La Suisse a connu une forte hausse des demandes d’asile entre avril et juin (+64% par rapport aux trois premiers mois de l’année). Cette hausse s'explique avant tout par l’augmentation du nombre de ressortissants érythréens. En cause : le régime dictatorial d’Asmara, un service militaire sans fin et un manque total de libertés, notamment sur le plan religieux. Toutes les communautés autres que musulmanes, orthodoxe, catholique et luthérienne sont en effet interdites en Erythrée. Les Eglises évangéliques sont dans l’illégalité et, selon l’organisation Portes ouvertes, leurs membres font l’objet de persécutions massives.

Détenu à cause de sa foi

2015-07-16 15.48.14Enoch, 32 ans, et Afom, 42 ans, bible sous le bras, passent ensemble la porte du buffet de la gare à Lausanne. Ils prennent place et racontent l’un après l’autre leur historie. Enoch est de tradition pentecôtiste. Les évènements se sont précipités pour lui dès 2004 : cette année-là, le gouvernement décide la fermeture immédiate de son Eglise évangélique de quelque 1000 membres à Asmara, emprisonne ses pasteurs et anciens, « dont plusieurs sont morts aujourd’hui ». Les fidèles se regroupent en églises de maison. Un soir, des soldats viennent arrêter les 8 membres de son groupe. « Emprisonné au sous-sol, tu ne vois jamais la lumière du jour. Tu n’as pas assez à manger, pas de médicaments, pas de visite. » Il parvient à s’échapper après un an et demi de ce régime, seul, direction le Soudan, d’où il partira par avion sur Bruxelles. Enoch ne s’attarde pas sur les moments particulièrement difficiles de sa fuite. Réfugié en Belgique, il est aujourd’hui l’un des trois pasteurs d’une Eglise pentecôtiste érythréenne d’Anvers. Et s’il est en Suisse, c’est pour visiter son cousin Afom.
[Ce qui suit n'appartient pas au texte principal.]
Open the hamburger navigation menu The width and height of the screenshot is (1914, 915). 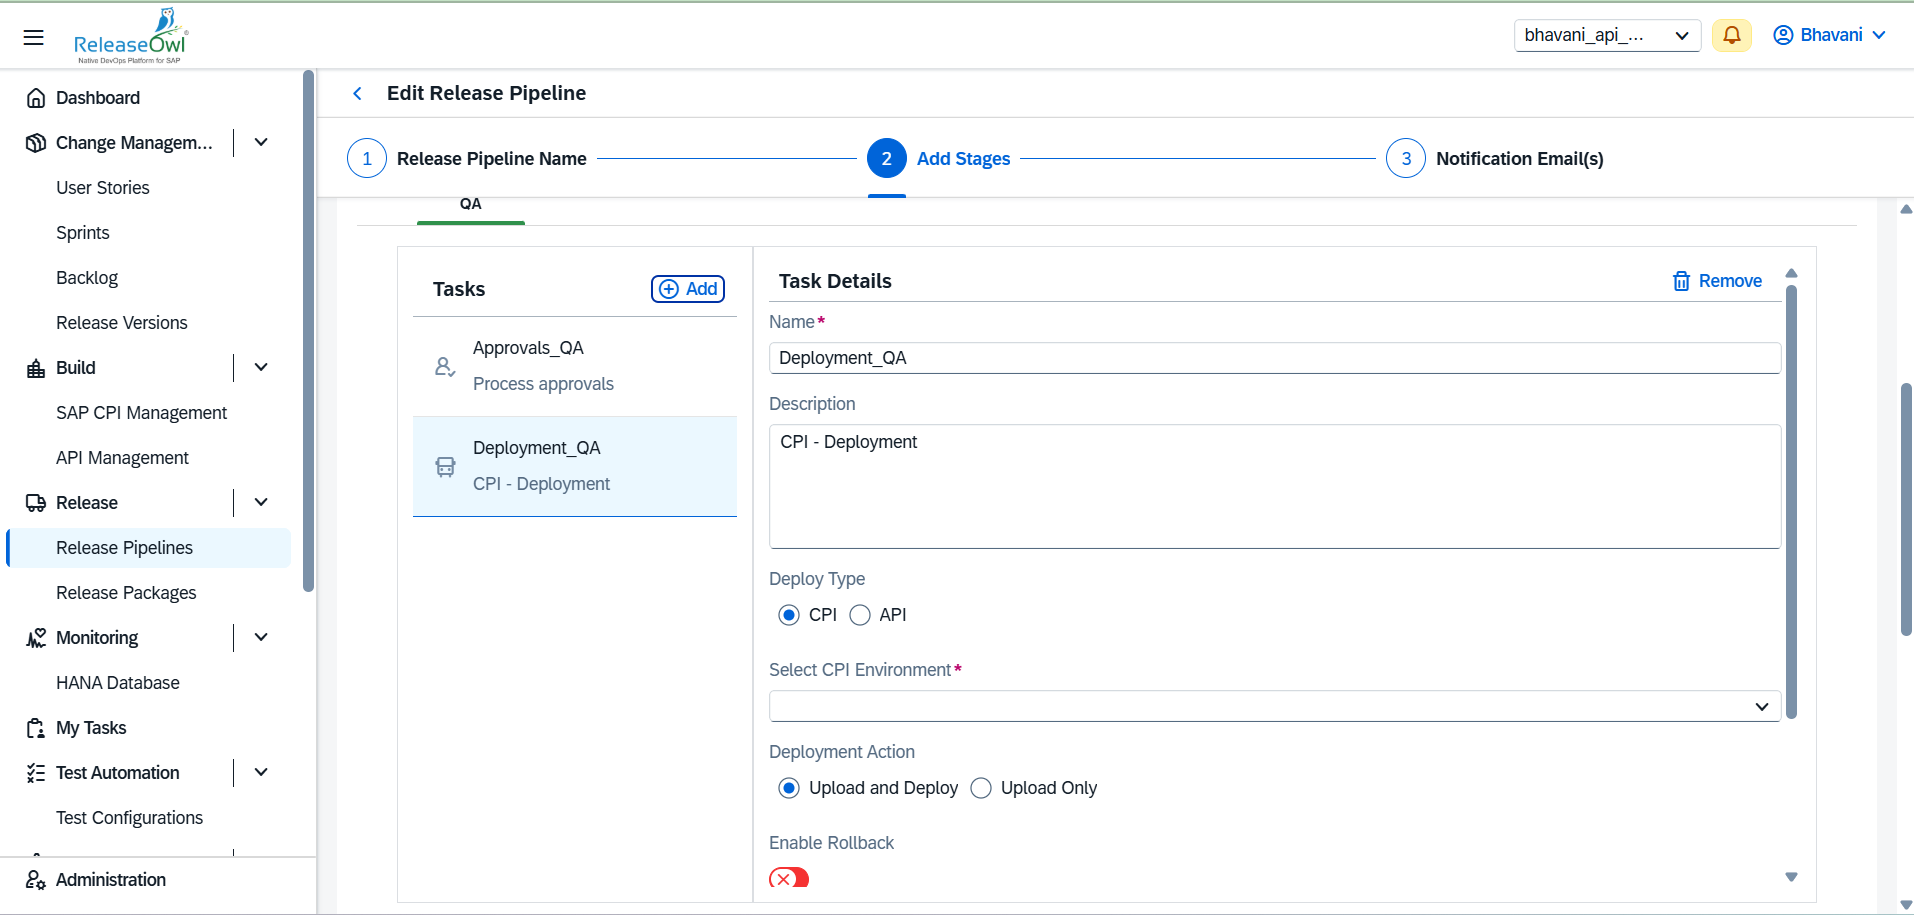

En Erythrée, des dizaines de chrétiens issus notamment de mouvements évangéliques sont toujours détenus pour leur foi. Ils peuvent être torturés ou forcés à renoncer à leur identité religieuse. « Si tu renonçais à ta foi évangélique, tu étais libre, témoigne Enoch. Mais je ne l’ai pas fait. J’ai donné ma vie à Jésus. Je veux vivre pour lui. »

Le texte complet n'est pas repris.